Time, Etc

I was wondering the other day why countries still use non-standardized measurements for everything from weight to distance to currency, while the 24-hour clock exists across the board. The result of my hour on the internet is vague and complicated and I'm not even totally clear on if there's a "real" answer, BUT! here are a couple of things:

1. Humans seem partial to multiples of 6 when it comes to daily timekeeping, which seems helpful when standardizing time because everyone is pretty much on the same page. (I wish I could find more of these--Daniel was looking them up on his phone the other night, and he's not here, so you just get what I've got open in my tabs.)

"The weekday of a Hindu calendar has been symmetrically divided into 60 ghatika (= 24 hours), each ghatika is divided into 60 pala (= 24 minutes), each pala is subdivided into 60 vipala (= 24 seconds), and so on." 

The traditional Chinese time system, called shi-ke, split the day into twelve "milestones," each two hours long.

2. That said, some Chinese time systems were in decimal time: "Several of the roughly 50 Chinese calendars also divided each ke into 100 fen...In 1280, the Shoushi (Season Granting) calendar further subdivided each fen into 100 miao, creating a complete decimal time system of 100 ke, 100 fen and 100 miao."

The French tried to make decimal time a standard thing after the French Revolution out of a desire to reject the Gregorian calendar, and because measuring in multiples of 10 was a very Enlightened (and metric) thing to do.* I'm guessing it didn't take off because very few groups defaulted to decimal time.

In 1998, re: decimal time, a watch company tried to make "internet time" happen. 

3. A cool hypothesis about why the whole world (essentially--I'm sure there are some outliers) is time-synced is Railway Time. We had to have consistent methods of telling time or trains would constantly hit each other.

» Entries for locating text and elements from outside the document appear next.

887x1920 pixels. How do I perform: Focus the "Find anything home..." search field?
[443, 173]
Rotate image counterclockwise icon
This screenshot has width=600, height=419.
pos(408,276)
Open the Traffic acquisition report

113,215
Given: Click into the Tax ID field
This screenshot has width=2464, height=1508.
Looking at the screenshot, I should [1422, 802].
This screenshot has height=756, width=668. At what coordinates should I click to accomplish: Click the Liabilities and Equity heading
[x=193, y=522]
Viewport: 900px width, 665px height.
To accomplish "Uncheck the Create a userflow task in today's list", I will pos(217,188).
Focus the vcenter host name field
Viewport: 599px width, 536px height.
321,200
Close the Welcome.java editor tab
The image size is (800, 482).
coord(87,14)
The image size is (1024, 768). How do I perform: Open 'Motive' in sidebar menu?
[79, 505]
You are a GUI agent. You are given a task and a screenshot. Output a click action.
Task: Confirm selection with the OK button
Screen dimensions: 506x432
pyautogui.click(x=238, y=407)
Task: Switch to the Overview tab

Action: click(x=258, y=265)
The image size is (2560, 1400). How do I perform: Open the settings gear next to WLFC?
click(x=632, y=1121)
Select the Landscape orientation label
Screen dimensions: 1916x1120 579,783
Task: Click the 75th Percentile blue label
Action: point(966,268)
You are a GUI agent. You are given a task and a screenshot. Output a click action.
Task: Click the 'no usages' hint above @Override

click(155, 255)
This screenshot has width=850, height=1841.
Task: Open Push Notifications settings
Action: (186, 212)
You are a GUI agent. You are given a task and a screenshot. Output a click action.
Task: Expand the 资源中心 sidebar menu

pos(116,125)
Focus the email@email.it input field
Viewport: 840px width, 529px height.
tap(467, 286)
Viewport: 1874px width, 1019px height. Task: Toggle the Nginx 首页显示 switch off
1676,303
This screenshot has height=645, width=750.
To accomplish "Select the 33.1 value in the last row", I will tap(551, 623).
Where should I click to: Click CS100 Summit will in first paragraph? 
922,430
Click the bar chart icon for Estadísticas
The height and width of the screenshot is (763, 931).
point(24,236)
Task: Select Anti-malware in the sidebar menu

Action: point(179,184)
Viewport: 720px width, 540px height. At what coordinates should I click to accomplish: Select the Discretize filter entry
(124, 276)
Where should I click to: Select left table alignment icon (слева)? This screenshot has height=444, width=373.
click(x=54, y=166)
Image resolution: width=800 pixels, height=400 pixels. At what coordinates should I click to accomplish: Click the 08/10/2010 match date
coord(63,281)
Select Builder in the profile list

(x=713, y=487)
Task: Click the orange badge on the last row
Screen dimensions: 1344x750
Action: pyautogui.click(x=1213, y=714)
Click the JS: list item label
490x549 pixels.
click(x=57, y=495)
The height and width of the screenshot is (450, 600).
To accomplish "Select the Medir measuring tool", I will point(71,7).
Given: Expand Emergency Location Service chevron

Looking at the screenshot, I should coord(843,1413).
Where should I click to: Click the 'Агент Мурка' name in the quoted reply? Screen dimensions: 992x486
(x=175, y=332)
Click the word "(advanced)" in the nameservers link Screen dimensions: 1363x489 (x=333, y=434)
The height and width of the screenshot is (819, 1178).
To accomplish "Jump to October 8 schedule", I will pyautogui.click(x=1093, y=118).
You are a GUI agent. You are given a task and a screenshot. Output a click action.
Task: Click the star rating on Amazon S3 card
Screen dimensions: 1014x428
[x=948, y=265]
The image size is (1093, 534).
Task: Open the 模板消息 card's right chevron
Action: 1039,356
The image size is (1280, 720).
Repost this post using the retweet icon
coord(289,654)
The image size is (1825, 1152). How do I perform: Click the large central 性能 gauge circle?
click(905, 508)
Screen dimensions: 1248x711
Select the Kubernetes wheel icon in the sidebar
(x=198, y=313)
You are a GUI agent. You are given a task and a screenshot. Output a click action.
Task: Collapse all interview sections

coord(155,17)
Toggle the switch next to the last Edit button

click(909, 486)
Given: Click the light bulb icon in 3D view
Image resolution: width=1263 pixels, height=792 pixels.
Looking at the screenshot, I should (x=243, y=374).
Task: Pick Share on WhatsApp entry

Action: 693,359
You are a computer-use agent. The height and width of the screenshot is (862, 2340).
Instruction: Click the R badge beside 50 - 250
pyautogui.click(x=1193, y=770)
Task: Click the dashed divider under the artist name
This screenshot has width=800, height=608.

4. I then stumbled onto Planck Time (aside about how Max Planck is so cool, ugh), which led me to chronons and attoseconds, which led me to Orders of Magnitude (Time) in general, and then my brain exploded because a yottasecond IS A THING.

5. I also happened upon this during my Planck Time jaunt: "The speed of light in a vacuum provides a convenient universal relationship between distance and time, so in physics (particularly in quantum physics) and often in chemistry, a jiffy is defined as the time taken for light to travel some specified distance." So now you know how long a jiffy is (actually, it can denote like five different time measurements, but they are all very fast). 


I'm often hesitant to post things like this because they aren't really research so much as interested perusals, but I don't think anyone will suffer from my lack of rigorous scholarship. Ok, just gonna post this and not downtalk myself. Exposure therapy!